Sortie le 3 septembre 2025
L’Evangile de la Révolution raconte l’histoire tragique du rêve révolutionnaire en Amérique latine à travers la participation des chrétiens à ces luttes.
Après la révolution cubaine de 1959, les peuples d’Amérique latine se sont soulevés contre les oligarchies au pouvoir, l’Eglise catholique se tenant à l’écart des mouvements sociaux quand elle ne soutenait pas ouvertement les dictatures militaires. Pour faire triompher la justice, des millions de chrétiens se sont engagés au cours des années 1960/70, au nom de leur foi, dans la résistance à ces régimes. Le mouvement venu de la base et soutenu par de nombreux prêtres, désigné sous le terme de « théologie de la libération », a été sévèrement réprimé. Pour les Etats-Unis, il représentait un danger « plus grand encore que le parti communiste ». Plus de 200 membres du clergé, ainsi que des milliers de laïcs, membres des communautés ecclésiales de base, ont été assassinés. Parmi ces victimes, on se souvient d’Oscar Romero, archevêque du Salvador, assassiné en 1980.

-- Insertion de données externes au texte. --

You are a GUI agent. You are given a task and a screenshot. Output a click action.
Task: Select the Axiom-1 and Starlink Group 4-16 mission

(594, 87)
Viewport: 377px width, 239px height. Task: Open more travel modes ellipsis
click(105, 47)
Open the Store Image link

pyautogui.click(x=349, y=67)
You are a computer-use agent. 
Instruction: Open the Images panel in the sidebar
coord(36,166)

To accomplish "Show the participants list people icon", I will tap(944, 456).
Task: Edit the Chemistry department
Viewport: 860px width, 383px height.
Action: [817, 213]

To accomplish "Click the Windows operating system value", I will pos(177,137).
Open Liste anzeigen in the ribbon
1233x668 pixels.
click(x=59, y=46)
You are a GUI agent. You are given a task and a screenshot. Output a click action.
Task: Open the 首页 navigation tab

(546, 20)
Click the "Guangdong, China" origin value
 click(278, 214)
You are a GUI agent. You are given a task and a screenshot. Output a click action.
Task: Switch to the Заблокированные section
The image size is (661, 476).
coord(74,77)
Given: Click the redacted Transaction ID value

François-Xavier Drouet a filmé dans quatre pays, le Brésil, le Mexique, le Salvador et le Nicaragua. Il a conçu son film comme « un carnet de voyage dans le temps et l’espace », avec des allers et retours entre présent et passé. Le film mêle archives et témoignages de religieux, acteurs de cette histoire, qu’il a rencontrés dans ces quatre pays. Le récit est conduit par une voix off à la première personne, la sienne. Son regard est celui d’un agnostique empreint de ce qu’Enzo Traverso appelle « la mélancolie de gauche » : « Une attention portée à la mémoire des vaincus, non par nostalgie ou par résignation, mais comme un chemin vers les espérances du passé inachevées, en attente d’être réactivées. »
A propos des archives montées dans le film, le réalisateur écrit : « Ces images portent l’empreinte brûlante d’un temps où cette aspiration révolutionnaire venue d’Amérique latine bouleversait le monde. Il fallait faire résonner au présent leur écho puissant, en les articulant aux récits de mes personnages. […] L’espérance dont leur parole est porteuse montre que ce vieux rêve, fixé sur ces archives en pellicule, bouge encore ».
Sont évoqués au cours du film de grandes figures disparues : Helder Camara, archevêque de Recife, Ernesto Cardenal, prêtre nicaraguayen, interdit de célébrer la messe par le pape Jean-Paul II, ou Oscar Romero. Le film est porté par les paroles fortes de survivants : Frei Betto, moine dominicain brésilien, ami proche de Lula, Roger Ponseele, prêtre au Salvador, Leonardo Boff, ex-franciscain brésilien, dernier « père-fondateur » vivant de la théologie de la libération, Júlio Lancelloti, prêtre brésilien encore harcelé par l’extrême-droite et régulièrement menacé de mort, Joel Padrón González, prêtre mexicain, accusé d’être le sous-commandant Marcos lors du soulèvement zapatiste de 1994, María López Vigil, ex-religieuse cubaine, théologienne et journaliste au Nicaragua. Tous rappellent avec force ce qu’a été leur engagement qui demeure vivant.
L’articulation entre archives et témoignages est particulièrement réussie dans ce film qui, loin d’être un mausolée à la mémoire de la théologie de la libération, éclairera pour les plus jeunes des spectateurs tout un pan oublié de l’histoire de l’Amérique latine, et rappellera aux plus âgés d’entre eux, l’espoir et la ferveur révolutionnaire de ces années de lutte portés par les chansons de Victor Jara, Violeta Parra ou Daniel Viglietti. Le talent de François-Xavier Drouet est d’avoir su faire revivre cette espérance au présent.